- Leaders: Abdul Aziz Salem Al-Musallat Abdul-Moneim al-Nassif
- Spokesperson: Mudar Hammad Al-Asaad
- Founded: December 21, 2018
- Dates active: 2018 – present
- Country: Syria
- Allegiance: National Coalition of Syrian Revolutionary and Opposition Forces (2020 — 2025)
- Headquarters: Azaz
- Active regions: Deir ez-Zor Governorate Suwayda Governorate
- Ideology: Arab nationalism ^{[citation needed]}
- Wars: Syrian civil war; Syrian conflict (2024–present) Druze insurgency in Southern Syria Southern Syria clashes (July 2025–present); ; ;
- Website: YouTube official channel

= Syrian Council of Tribes and Clans =

Militant organization in Syria

The Syrian Council of Tribes and Clans (مجلس القبائل والعشائر السورية) is a militant organization in Syria.
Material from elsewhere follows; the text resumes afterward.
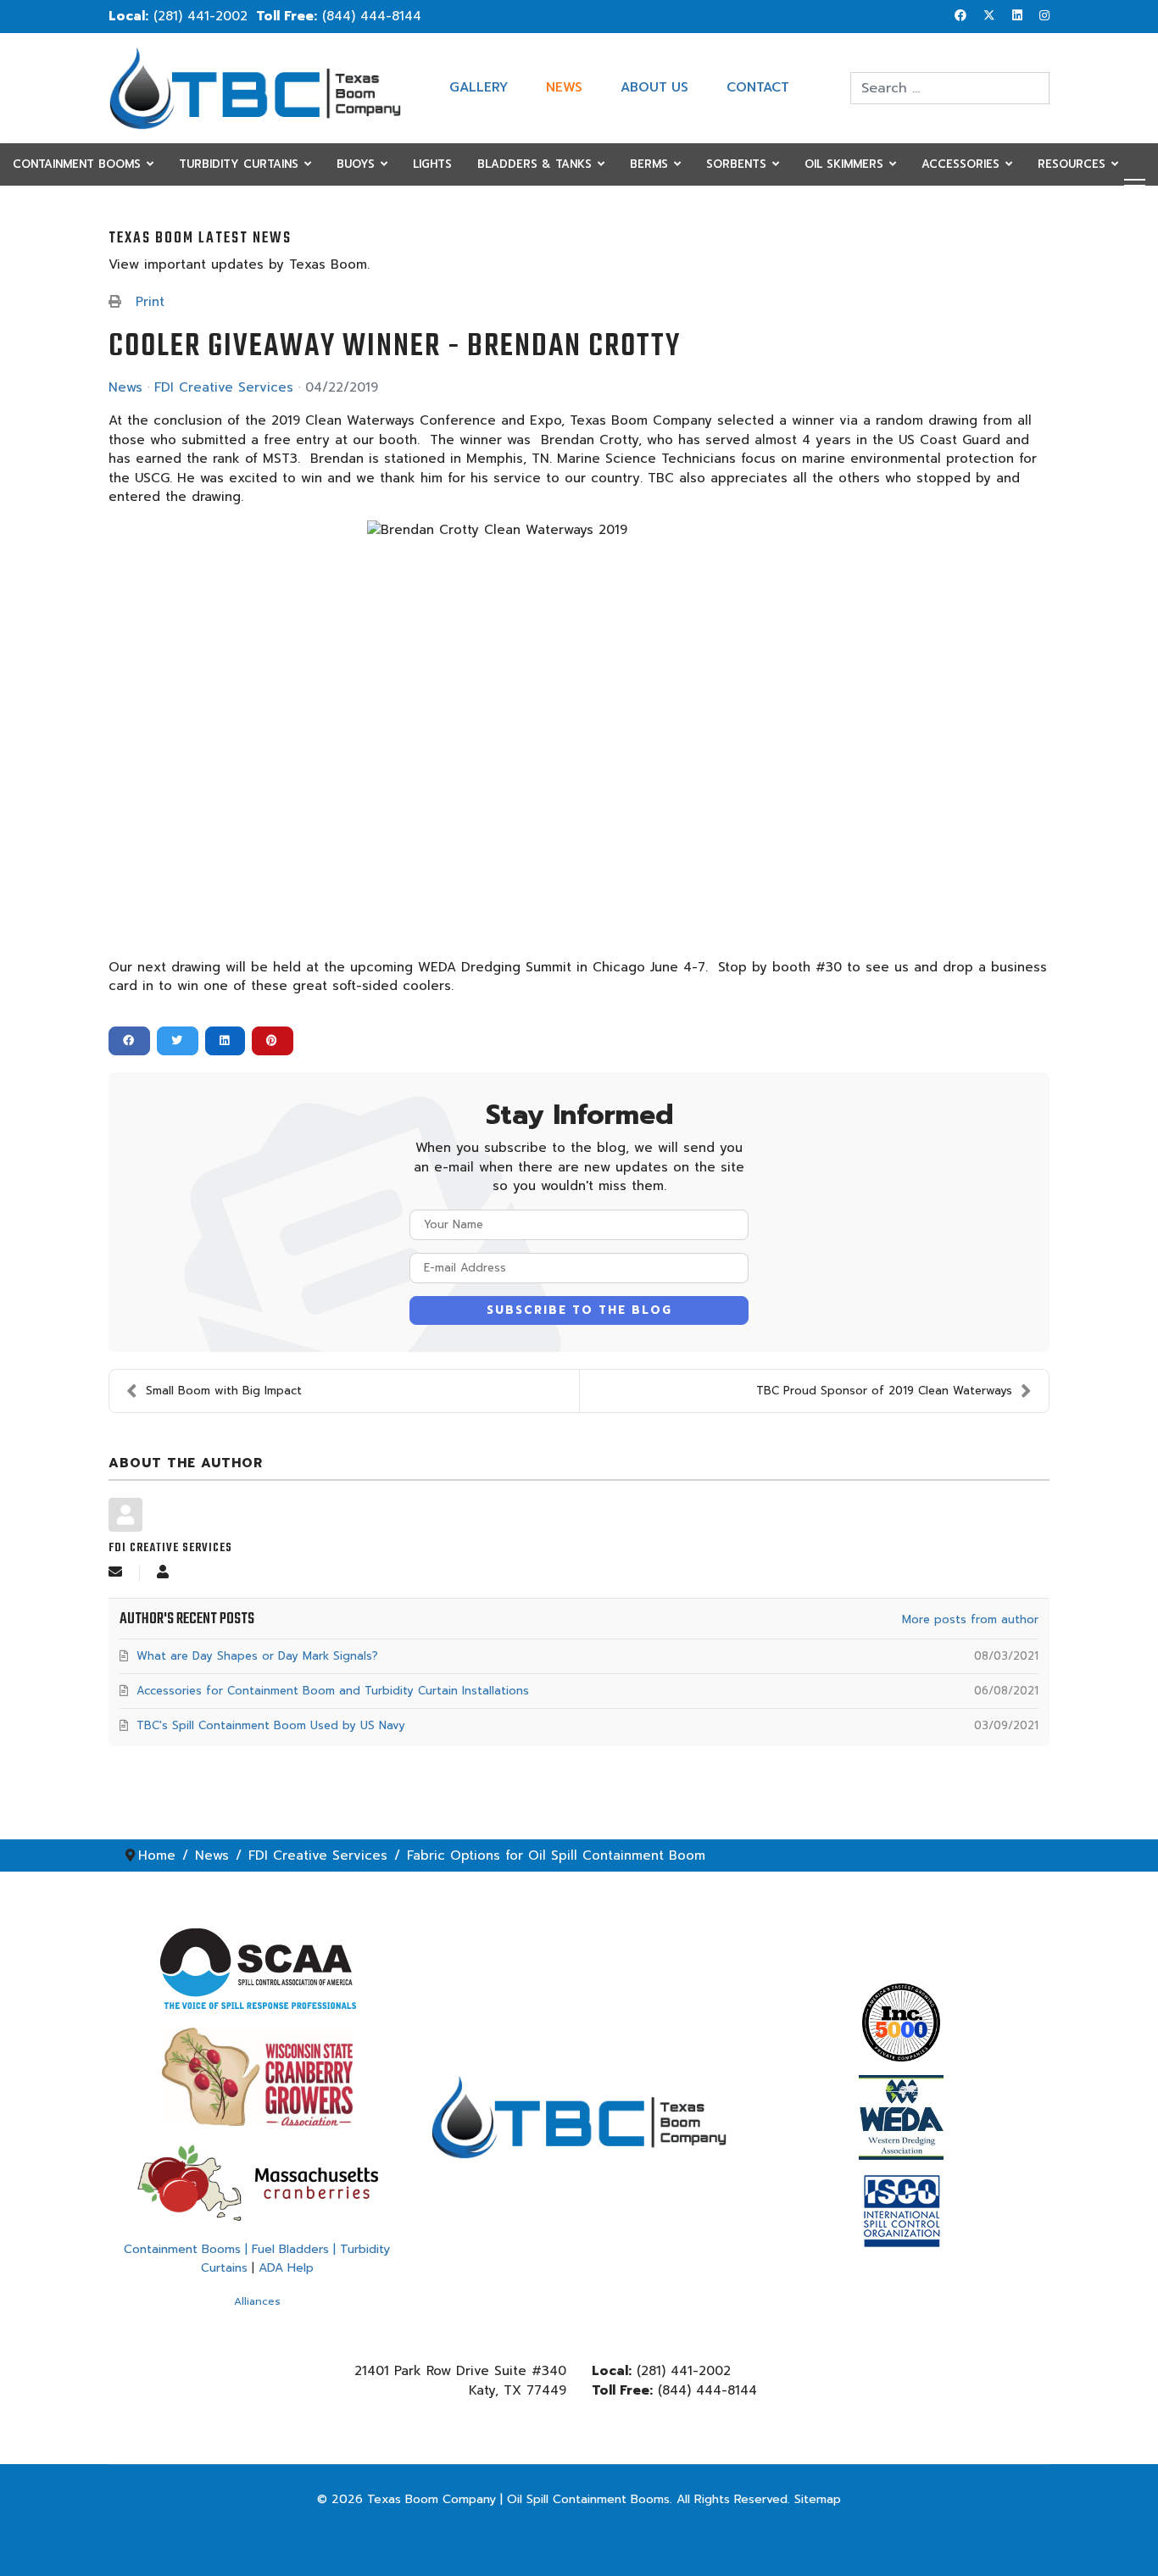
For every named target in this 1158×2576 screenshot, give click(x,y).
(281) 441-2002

The group is led by Abdul Moneim al-Naseef.

==History==
===Foundation===
The council was founded on December 21, 2018, as a tribal political group opposed to the Ba'athist Syria, by Abdul Aziz Salem Al-Musallat, composed of 150 Syrian clans and tribes, with the aim of uniting the tribes east of the Euphrates and liberate the areas controlled by the Democratic Autonomous Administration of North and East Syria.
===Activities===
On December 15, 2024, the group, led by Dr. Jihad Mar’i, met with Hikmat al-Hijri, the meeting addressed the coexistence between the components of Syrian society. In 2025 the group congratulated Ahmed al-Sharaa on his victory against the Ba'athist Syria.

During Southern Syria clashes the group fought against the Druze militias but declared their withdrawal from Suwayda Governorate.